## What the task requires
Pictures are to be left out, and only the lines from the one with "Viewport: 961px width, 719px height." through the last line of the listing below are to be repeated exactly.

## Information shown
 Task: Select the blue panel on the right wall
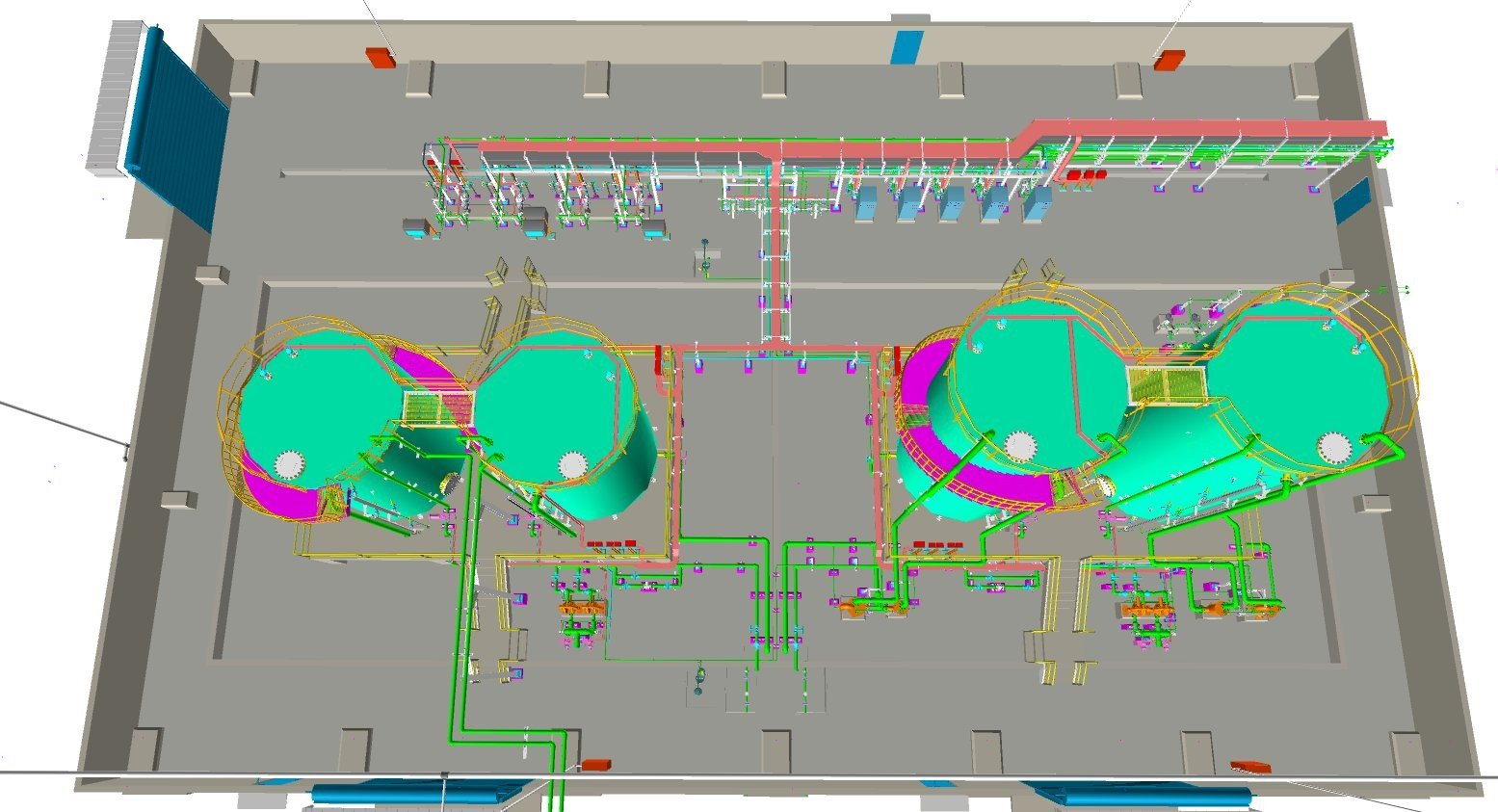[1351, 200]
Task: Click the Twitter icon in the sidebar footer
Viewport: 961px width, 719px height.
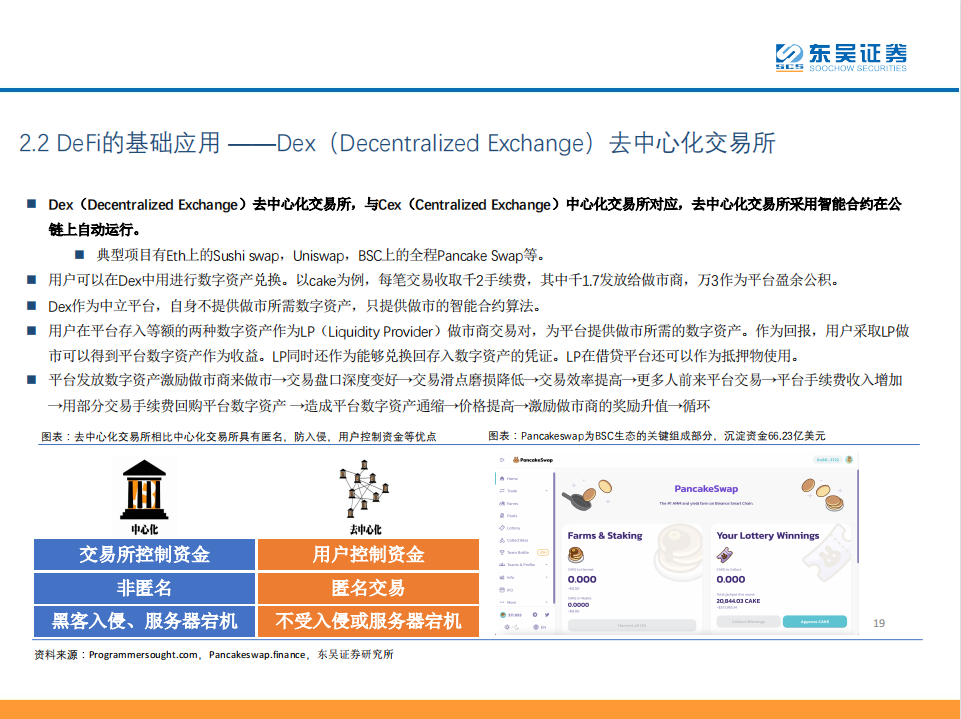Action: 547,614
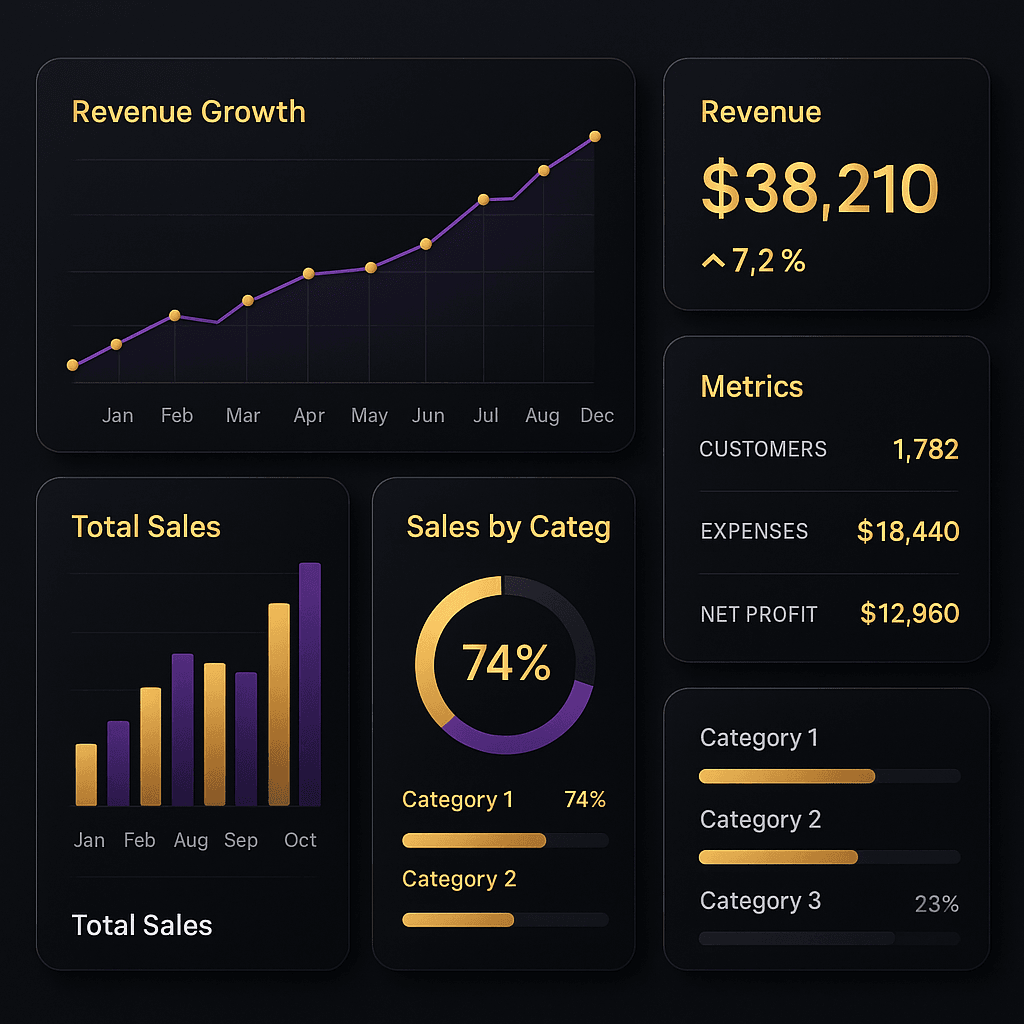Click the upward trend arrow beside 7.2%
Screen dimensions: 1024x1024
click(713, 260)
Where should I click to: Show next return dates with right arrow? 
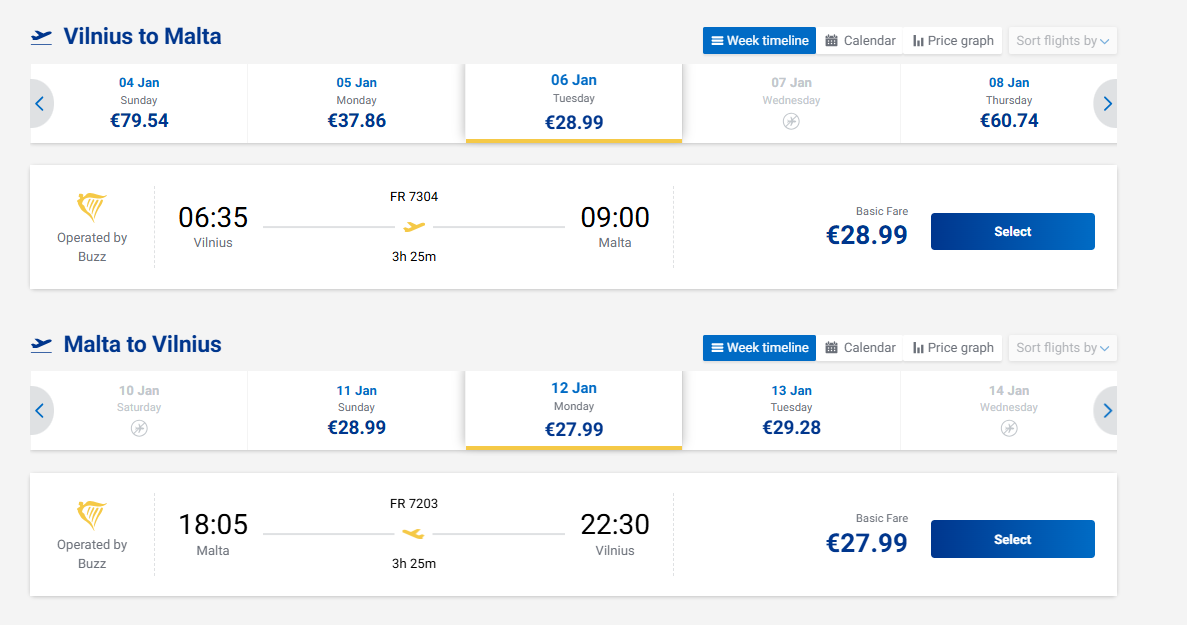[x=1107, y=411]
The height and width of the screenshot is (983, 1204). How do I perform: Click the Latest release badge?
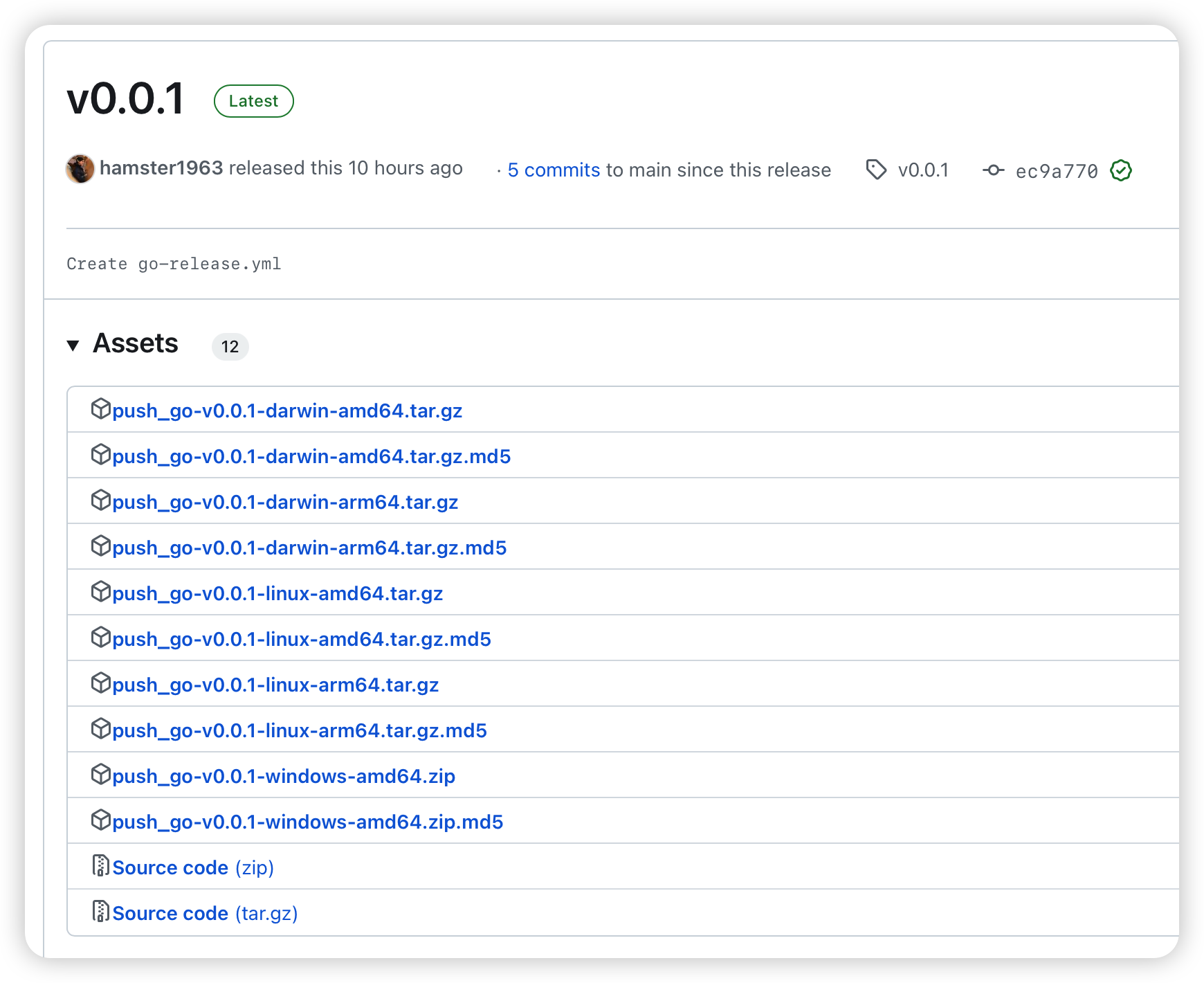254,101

## Answer section
Viewport: 961px width, 719px height.
Action: 547,614
Click the upward trend arrow beside 7.2%
Screen dimensions: 1024x1024
click(713, 260)
Where should I click to: Show next return dates with right arrow? 
[x=1107, y=411]
The height and width of the screenshot is (983, 1204). How do I perform: Click the Latest release badge?
254,101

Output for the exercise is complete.